Collected data entries
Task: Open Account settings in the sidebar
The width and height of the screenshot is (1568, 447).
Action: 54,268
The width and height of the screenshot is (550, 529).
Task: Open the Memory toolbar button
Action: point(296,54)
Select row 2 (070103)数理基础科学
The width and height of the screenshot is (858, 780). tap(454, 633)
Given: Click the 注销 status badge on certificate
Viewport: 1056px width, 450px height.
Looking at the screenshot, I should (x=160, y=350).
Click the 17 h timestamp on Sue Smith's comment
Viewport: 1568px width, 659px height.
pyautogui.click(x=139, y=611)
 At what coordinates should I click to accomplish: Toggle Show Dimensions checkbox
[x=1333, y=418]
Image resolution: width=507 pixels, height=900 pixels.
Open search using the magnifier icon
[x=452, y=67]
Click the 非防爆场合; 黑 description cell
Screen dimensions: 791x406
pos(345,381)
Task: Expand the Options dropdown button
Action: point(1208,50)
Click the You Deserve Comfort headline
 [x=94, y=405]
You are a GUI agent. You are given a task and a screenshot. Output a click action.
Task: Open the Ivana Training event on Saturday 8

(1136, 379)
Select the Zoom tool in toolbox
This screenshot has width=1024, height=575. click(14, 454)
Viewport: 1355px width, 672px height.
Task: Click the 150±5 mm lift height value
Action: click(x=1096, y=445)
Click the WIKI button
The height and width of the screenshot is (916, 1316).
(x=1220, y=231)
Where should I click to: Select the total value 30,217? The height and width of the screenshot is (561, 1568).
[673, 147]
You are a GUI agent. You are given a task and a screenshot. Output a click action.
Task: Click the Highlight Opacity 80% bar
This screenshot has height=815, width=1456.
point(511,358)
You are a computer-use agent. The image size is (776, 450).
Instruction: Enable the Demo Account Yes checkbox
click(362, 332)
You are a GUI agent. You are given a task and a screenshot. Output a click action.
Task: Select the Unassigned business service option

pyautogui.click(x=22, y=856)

#### What is needed
Can you quote all of the records above word for word, with nothing left out or changed?

#### The output
Task: Open Account settings in the sidebar
The width and height of the screenshot is (1568, 447).
Action: 54,268
The width and height of the screenshot is (550, 529).
Task: Open the Memory toolbar button
Action: point(296,54)
Select row 2 (070103)数理基础科学
The width and height of the screenshot is (858, 780). tap(454, 633)
Given: Click the 注销 status badge on certificate
Viewport: 1056px width, 450px height.
Looking at the screenshot, I should (x=160, y=350).
Click the 17 h timestamp on Sue Smith's comment
Viewport: 1568px width, 659px height.
pyautogui.click(x=139, y=611)
 At what coordinates should I click to accomplish: Toggle Show Dimensions checkbox
[x=1333, y=418]
Image resolution: width=507 pixels, height=900 pixels.
Open search using the magnifier icon
[x=452, y=67]
Click the 非防爆场合; 黑 description cell
Screen dimensions: 791x406
pos(345,381)
Task: Expand the Options dropdown button
Action: point(1208,50)
Click the You Deserve Comfort headline
 [x=94, y=405]
You are a GUI agent. You are given a task and a screenshot. Output a click action.
Task: Open the Ivana Training event on Saturday 8

(1136, 379)
Select the Zoom tool in toolbox
This screenshot has width=1024, height=575. click(14, 454)
Viewport: 1355px width, 672px height.
Task: Click the 150±5 mm lift height value
Action: click(x=1096, y=445)
Click the WIKI button
The height and width of the screenshot is (916, 1316).
(x=1220, y=231)
Where should I click to: Select the total value 30,217? The height and width of the screenshot is (561, 1568).
[673, 147]
You are a GUI agent. You are given a task and a screenshot. Output a click action.
Task: Click the Highlight Opacity 80% bar
This screenshot has height=815, width=1456.
point(511,358)
You are a computer-use agent. The image size is (776, 450).
Instruction: Enable the Demo Account Yes checkbox
click(362, 332)
You are a GUI agent. You are given a task and a screenshot. Output a click action.
Task: Select the Unassigned business service option

pyautogui.click(x=22, y=856)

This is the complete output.